Medical schemes short-changing members – CMS
Legalbrief Today Issue 4807
Medical schemes continue to fail to pay or short-pay members' claims for prescribed minimum benefits (PMBs), sparking complaints to the medical schemes regulator, notes a Sunday Times report. The Council for Medical Schemes (CMS) says in its latest annual report that 1 242 of 3 808 complaints lodged last year related to PMBs – benefits that schemes are legally obliged to cover. It also notes that some schemes are still using members' medical savings accounts, rather than scheme funds, to pay for the treatment of PMBs. This is a contravention of the law, yet when picked out about it by the regulator the schemes concerned offered no explanation but merely advised that the relevant accounts had been reversed and reprocessed to pay from the scheme's risk benefit.
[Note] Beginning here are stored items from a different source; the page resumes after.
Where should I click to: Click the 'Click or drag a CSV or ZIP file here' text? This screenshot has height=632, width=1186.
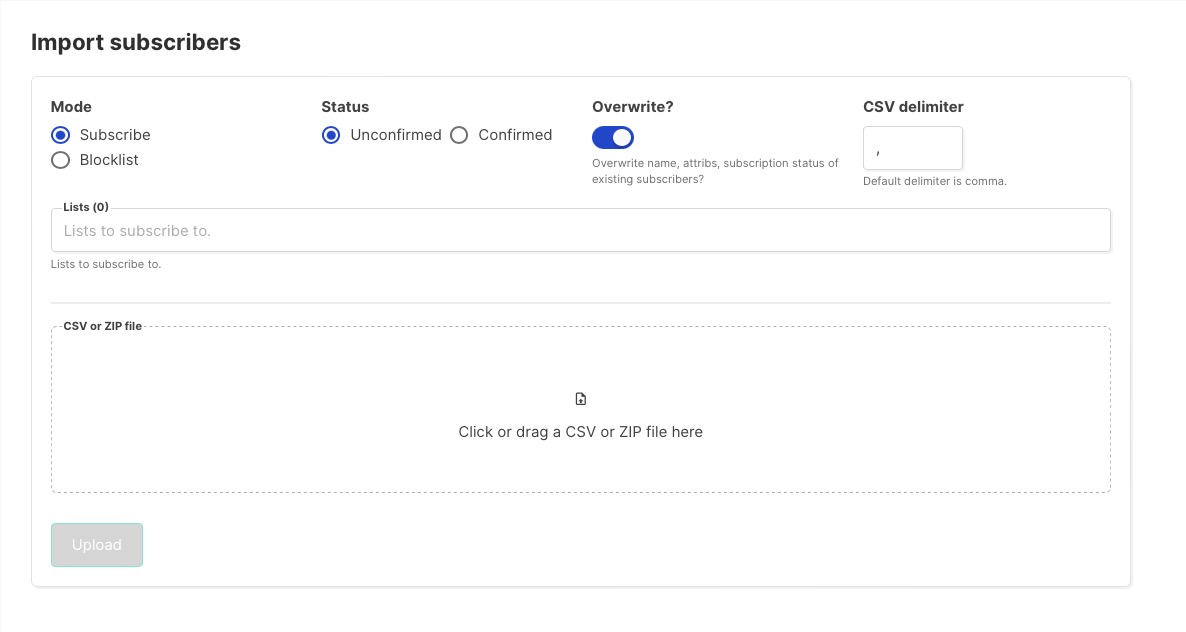click(x=580, y=432)
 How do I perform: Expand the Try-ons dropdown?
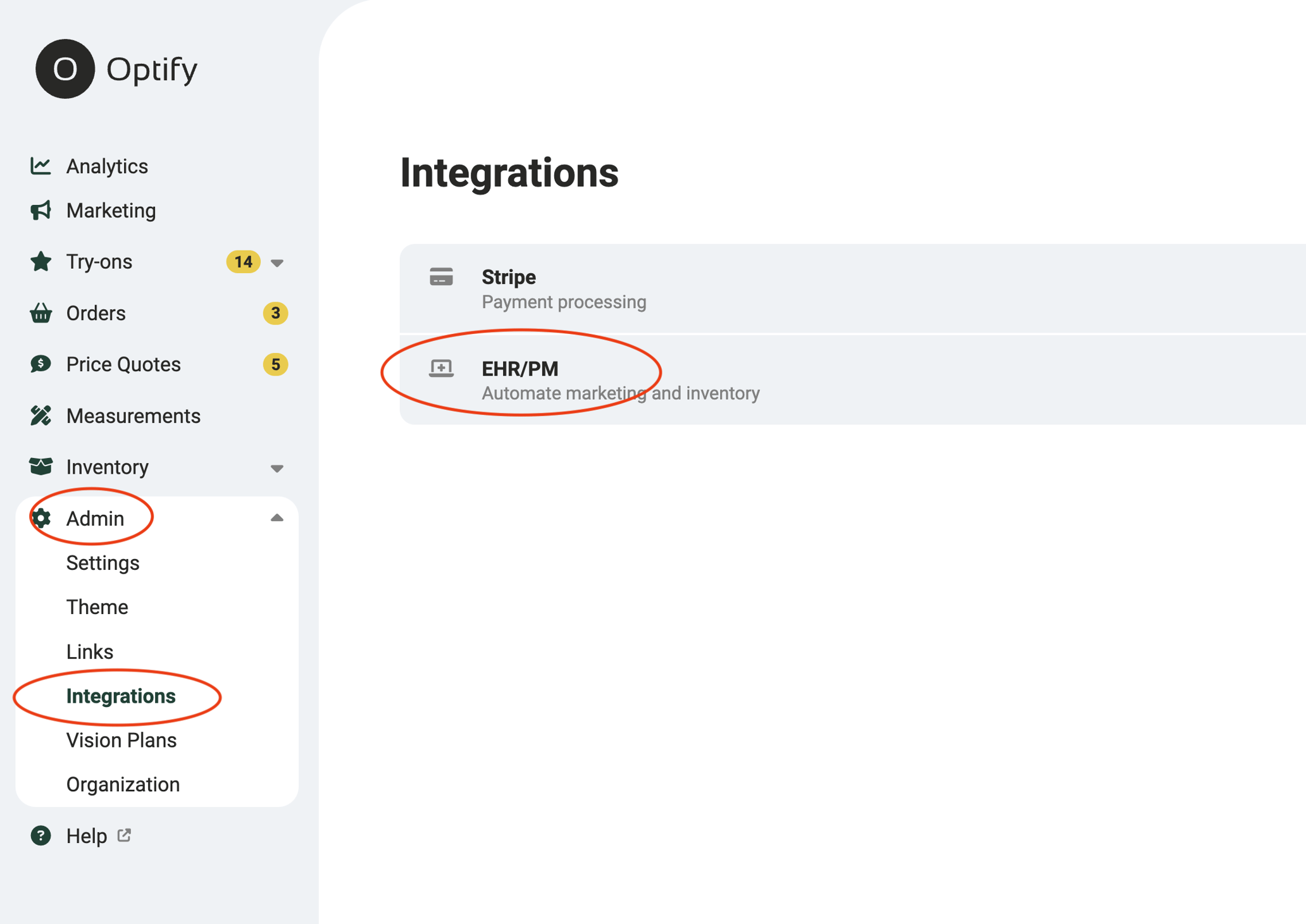pyautogui.click(x=277, y=262)
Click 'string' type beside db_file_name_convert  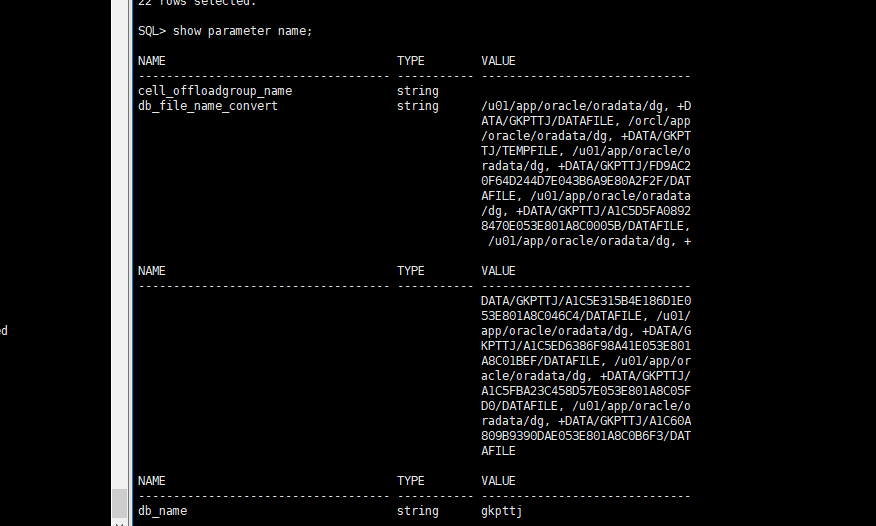[418, 106]
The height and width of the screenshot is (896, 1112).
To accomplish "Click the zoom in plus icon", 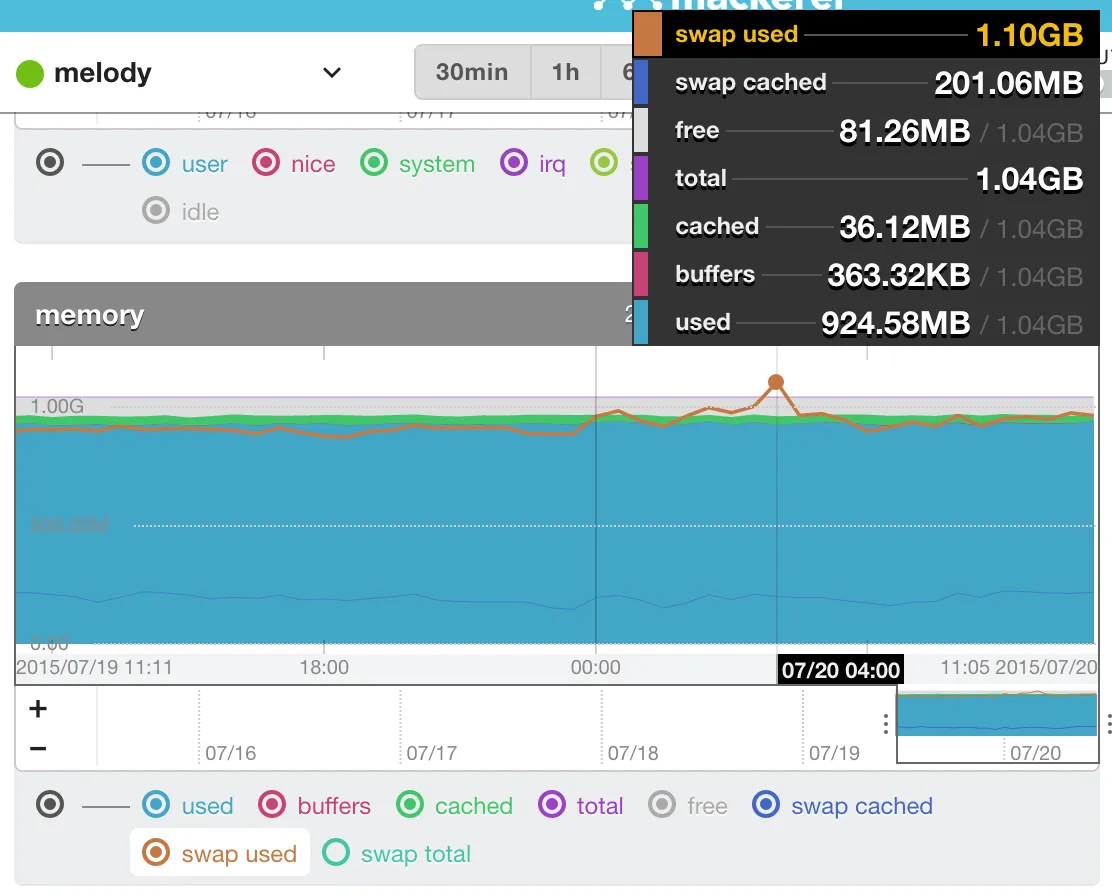I will 38,709.
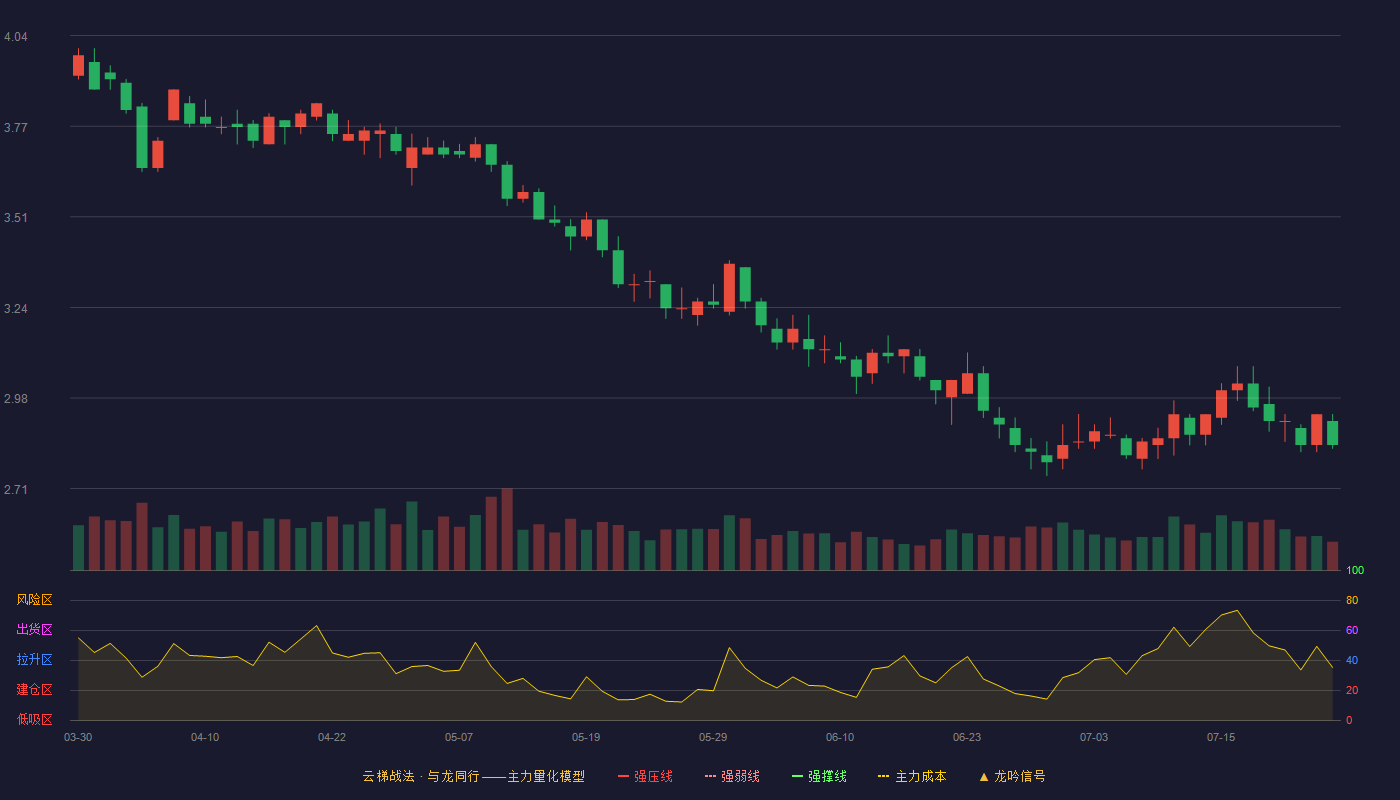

The annual report states that this conduct shows more work needs to be done by the council to ensure full compliance by medical schemes and their administrators with the application of the law, ‘and that there must be consequences for those entities who contravene the (Medical Schemes) Act’. One of the regulations under the Act states that schemes must pay PMB claims in full regardless of what the doctor or other healthcare provider charges. But last year there were 285 complaints about schemes that paid PMB claims at lower scheme rates. The annual report does not record how many of these complaints were resolved in members' favour.